Vous voulez améliorer votre écriture ? Apprenez ou réapprenez à lire.

D’abord un petit rappel :

Notre œil fait une première fixation (25/100 de seconde) pour saisir un mot long ou un groupe de mots courts. Il met ça en mémoire à court terme. Il fait un nouveau bond pour saisir le groupe de mots suivant, le fixe, et ainsi de suite jusqu’à la fin de la phrase.

À cet instant, tous les mots enregistrés dans la mémoire de travail font sens en relation des uns aux autres. L’esprit vide alors cette mémoire de travail, pour ne conserver que le sens dans la mémoire à plus ou moins long terme.

Et ça fonctionne ainsi jusqu’à la fin du bouquin, si bien qu’après l’avoir refermé nous ne conservons que le sens du texte, sans être capable de le réciter mot à mot.

De cette connaissance sont venues les techniques dites de lecture rapide ou efficace.

Êtes-vous bon ou mauvais lecteur ?

a) Vous articulez en lisant. Vous percevez alors environ 180 mots à la minute, alors qu’en lisant seulement de l’œil vous pourriez quadrupler cette vitesse sans perte de sens.

b) Vous êtes peureux : vous revenez en arrière à la moindre difficulté. Si vous êtes téméraire, vous estimez que la difficulté sera effacée par les mots qui suivent et vous foncez.

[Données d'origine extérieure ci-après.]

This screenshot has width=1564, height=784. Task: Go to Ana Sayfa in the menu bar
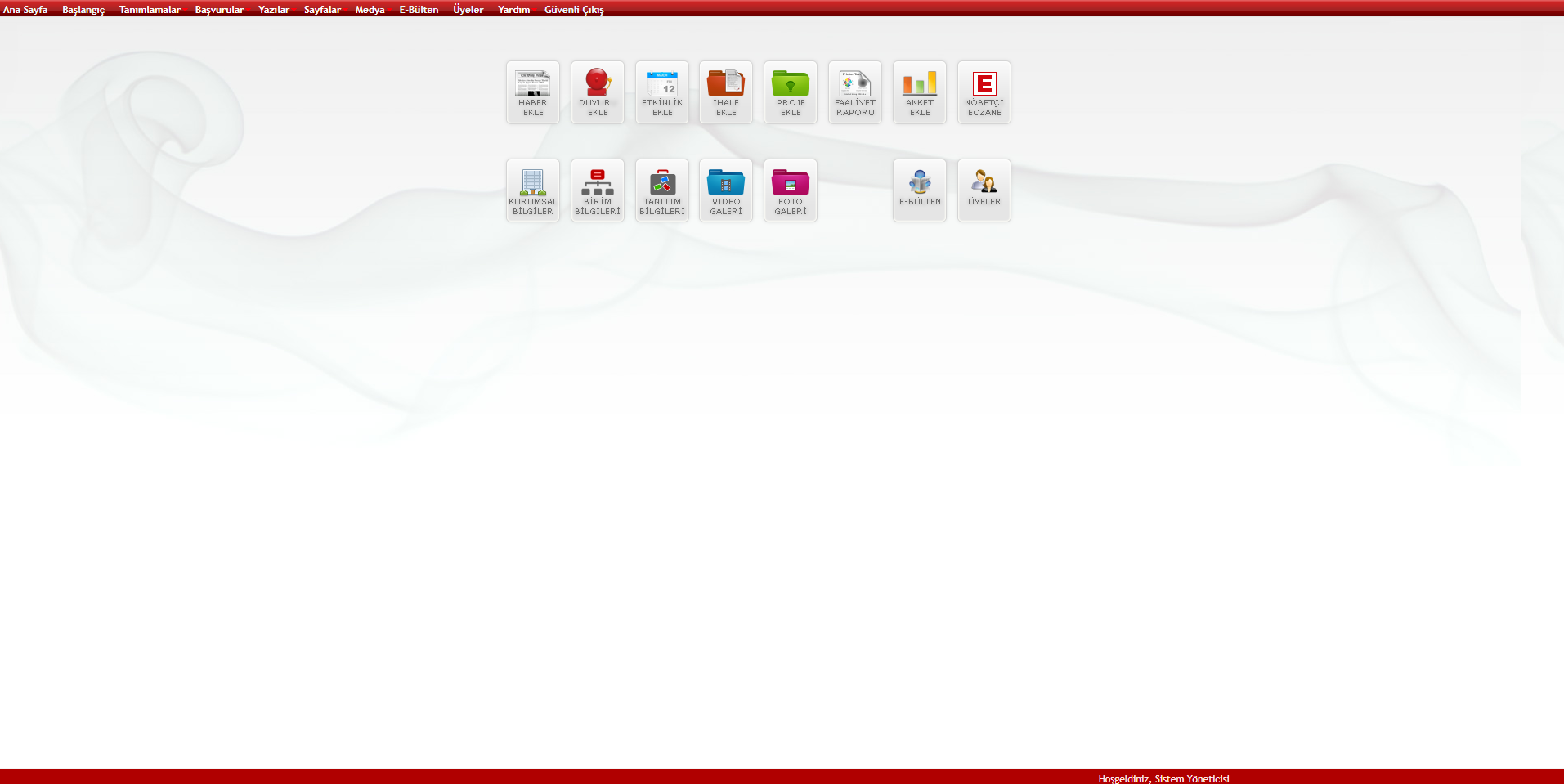pos(25,10)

c) Vous lisez lentement à une vitesse uniforme. Vous pourriez accélérer dans les passages faciles ou de peu d’intérêt (peut-être même sauter du texte ?). Mais surtout ralentir si le texte est difficile, passionnant et savoureux.

d) Vous lisez un annuaire ou un roman de la même manière. Misère… honte sur vous !

e) Vous lisez sans anticiper sur le texte futur ? Ça ne vous intéresse pas de chercher à deviner la pensée de l’auteur ?

f) Vous croyez avoir appris à lire à l’école primaire ? Malheureux ! Vous devez vous perfectionner jusqu’à votre fin en ce monde.

Alors ? Bon ou mauvais lecteur ? Mauvais, alors vous êtes aussi, mon pôvre, un mauvais écrivain. Et je vous incite vivement à lire ou à relire ma chronique sur la lisibilité.

Pour vous aider, lecteurs cancres, je viens de me farcir, en lecture rapide, un laïus sur notre triple cerveau. Diantre ! Voilà une certitude qui vole en éclat : j’étais jusqu’alors persuadé, et heureux d’en avoir un, séparé en deux morceaux, certes, mais formant un tout. Je vais quand même aller passer un scanner pour vérifier. Trois cerveaux… ça fait pleurer les blondes…

Donc, on récatipule :

1) Le cerveau reptilien. Présent chez les reptiles, subsiste en nous à la base du crâne. Il contrôle nos pulsions vitales de survie et de reproduction. Il doit être très développé chez les mâles qui réfléchissent avec leur sexe ! Bien sûr, c’est bien ça, je lis plus loin qu’il fonctionne de manière automatique, réflexe et largement inconscient.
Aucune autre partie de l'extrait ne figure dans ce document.